The Sea Lions eBook

This eBook from the Gutenberg Project consists of approximately 610 pages of information about The Sea Lions.

The Sea Lions eBook

This eBook from the Gutenberg Project consists of approximately 610 pages of information about The Sea Lions.

And arrive she did, that tempest-tossed, crippled, ice-bound, and half-burned little craft, after roaming over an extent of ocean that would have made up half a dozen ordinary sea voyages.  It was, in truth, the schooner so well known to the reader, that was now settling away her mainsail and jib, as she kept off, under her fore-topsail alone, towards the wharf, on which every human being who could, with any show of propriety, be there at such a moment, was now collected, in a curious and excited crowd.  Altogether, including boys and females, there must have been not less than a hundred persons on that wharf; and among them were most of the anxious relatives who were in attendance on the vessel’s owner, in his last hours.  By a transition that was natural enough, perhaps, under the circumstances, they had transferred their interest in the deacon to this schooner, which they looked upon as an inanimate portion of an investment that would soon have little that was animate about it.

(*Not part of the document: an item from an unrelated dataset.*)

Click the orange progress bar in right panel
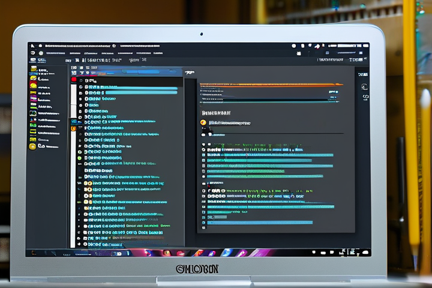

Baiting Joe was a sort of oracle, in such circumstances.  He had passed his youth at sea, having often doubled the Horn, and was known to possess a very respectable amount of knowledge on the subject of vessels of all sorts and sizes, rig and qualities.  He was now consulted by all who could get near him, as a matter of course, and his opinions were received as res adjudicata, as the lawyers have it.

“That’s the boat,” said Joe, affecting to call the Sea Lion by a diminutive, as a proof of regard; “yes, that’s the craft, herself; but she is wonderfully deep in the water!  I never seed a schooner of her tonnage, come in from a v’y’ge, with her scuppers so near awash.  Don’t you think, Jim, there must be suthin’ heavier than skins, in her hold, to bring her down so low in the water?”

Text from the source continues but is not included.